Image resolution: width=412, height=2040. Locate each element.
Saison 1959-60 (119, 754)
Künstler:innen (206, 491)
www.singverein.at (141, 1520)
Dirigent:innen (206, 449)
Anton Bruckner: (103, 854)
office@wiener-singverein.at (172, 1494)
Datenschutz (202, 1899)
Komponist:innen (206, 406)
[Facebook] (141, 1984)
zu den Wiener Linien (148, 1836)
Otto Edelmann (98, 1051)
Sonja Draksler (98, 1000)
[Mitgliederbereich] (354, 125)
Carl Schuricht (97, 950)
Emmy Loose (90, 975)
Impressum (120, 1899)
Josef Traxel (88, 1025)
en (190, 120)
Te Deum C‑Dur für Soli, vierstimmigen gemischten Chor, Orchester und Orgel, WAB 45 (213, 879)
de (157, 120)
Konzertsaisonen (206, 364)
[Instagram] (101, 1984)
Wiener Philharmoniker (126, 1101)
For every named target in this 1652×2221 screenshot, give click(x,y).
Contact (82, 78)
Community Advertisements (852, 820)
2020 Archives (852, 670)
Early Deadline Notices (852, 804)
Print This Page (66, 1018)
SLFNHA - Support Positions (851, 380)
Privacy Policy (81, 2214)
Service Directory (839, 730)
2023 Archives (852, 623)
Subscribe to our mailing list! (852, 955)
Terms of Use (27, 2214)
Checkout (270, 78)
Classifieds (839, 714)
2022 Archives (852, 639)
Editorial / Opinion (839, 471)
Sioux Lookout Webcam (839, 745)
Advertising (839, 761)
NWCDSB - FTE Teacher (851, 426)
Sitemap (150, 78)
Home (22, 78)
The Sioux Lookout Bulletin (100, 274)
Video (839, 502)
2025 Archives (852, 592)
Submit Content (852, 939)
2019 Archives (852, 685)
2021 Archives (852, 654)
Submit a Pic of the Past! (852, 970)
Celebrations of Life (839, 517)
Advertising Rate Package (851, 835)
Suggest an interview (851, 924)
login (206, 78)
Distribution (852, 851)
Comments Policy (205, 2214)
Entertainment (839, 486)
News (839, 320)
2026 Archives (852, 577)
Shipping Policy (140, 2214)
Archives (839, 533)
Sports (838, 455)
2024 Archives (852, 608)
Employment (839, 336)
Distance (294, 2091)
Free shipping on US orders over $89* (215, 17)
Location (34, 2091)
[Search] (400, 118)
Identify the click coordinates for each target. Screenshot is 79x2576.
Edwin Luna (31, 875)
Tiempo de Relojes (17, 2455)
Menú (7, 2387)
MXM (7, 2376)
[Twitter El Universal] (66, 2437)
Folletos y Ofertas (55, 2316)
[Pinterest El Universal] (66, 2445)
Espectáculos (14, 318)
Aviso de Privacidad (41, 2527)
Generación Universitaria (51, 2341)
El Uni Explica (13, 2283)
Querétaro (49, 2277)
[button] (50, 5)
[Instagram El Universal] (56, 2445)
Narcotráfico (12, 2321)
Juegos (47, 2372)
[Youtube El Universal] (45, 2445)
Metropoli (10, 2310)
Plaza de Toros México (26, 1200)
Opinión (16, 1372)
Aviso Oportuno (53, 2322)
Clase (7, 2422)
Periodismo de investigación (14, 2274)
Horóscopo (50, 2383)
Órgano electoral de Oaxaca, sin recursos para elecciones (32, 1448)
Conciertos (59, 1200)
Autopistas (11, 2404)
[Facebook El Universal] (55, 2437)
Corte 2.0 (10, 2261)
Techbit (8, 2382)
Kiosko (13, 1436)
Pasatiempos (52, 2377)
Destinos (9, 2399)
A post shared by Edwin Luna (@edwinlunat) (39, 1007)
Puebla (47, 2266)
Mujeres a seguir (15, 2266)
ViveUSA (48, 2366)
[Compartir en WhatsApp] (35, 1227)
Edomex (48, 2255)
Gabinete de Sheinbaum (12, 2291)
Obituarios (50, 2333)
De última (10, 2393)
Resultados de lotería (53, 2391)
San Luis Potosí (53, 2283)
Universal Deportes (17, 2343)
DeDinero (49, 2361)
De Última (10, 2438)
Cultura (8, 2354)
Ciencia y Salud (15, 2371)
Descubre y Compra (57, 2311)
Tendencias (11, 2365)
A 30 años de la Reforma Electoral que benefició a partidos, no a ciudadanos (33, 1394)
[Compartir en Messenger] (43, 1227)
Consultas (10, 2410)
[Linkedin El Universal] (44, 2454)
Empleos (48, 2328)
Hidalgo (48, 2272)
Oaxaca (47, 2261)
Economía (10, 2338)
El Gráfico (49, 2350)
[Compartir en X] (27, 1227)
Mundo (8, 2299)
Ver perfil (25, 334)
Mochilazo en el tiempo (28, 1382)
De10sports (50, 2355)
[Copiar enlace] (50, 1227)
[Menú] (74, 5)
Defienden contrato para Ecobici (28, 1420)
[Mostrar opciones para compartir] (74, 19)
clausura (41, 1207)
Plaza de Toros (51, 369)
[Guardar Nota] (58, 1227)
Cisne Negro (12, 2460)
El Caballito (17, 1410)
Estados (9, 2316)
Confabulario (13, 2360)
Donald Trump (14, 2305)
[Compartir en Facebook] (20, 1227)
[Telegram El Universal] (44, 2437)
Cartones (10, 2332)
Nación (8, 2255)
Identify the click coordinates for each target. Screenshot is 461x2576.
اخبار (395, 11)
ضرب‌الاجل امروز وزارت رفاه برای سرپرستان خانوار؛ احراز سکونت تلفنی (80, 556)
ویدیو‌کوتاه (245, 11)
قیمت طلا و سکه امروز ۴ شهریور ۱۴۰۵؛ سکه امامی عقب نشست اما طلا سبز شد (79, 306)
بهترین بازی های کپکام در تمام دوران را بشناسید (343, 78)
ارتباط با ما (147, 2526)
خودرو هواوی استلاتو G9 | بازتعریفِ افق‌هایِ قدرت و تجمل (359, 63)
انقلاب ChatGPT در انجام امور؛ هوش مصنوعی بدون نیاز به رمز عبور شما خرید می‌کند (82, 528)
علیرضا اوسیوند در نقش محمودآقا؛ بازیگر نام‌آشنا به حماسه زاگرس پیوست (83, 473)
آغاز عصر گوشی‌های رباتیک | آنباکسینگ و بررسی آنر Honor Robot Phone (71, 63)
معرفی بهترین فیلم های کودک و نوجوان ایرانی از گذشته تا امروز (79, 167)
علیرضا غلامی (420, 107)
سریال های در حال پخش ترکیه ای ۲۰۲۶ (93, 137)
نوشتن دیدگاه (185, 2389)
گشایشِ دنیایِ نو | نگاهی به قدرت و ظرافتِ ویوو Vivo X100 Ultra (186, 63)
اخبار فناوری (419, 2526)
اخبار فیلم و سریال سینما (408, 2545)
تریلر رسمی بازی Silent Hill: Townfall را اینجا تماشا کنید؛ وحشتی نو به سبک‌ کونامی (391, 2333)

+++++

→ WHAT THE EXERCISE ASKS:
Look through the entries for the string "فیلم". Every line that has it belongs in the answer.

→ WRITTEN SOLUTION:
معرفی بهترین فیلم های کودک و نوجوان ایرانی از گذشته تا امروز (79, 167)
اخبار فیلم و سریال سینما (408, 2545)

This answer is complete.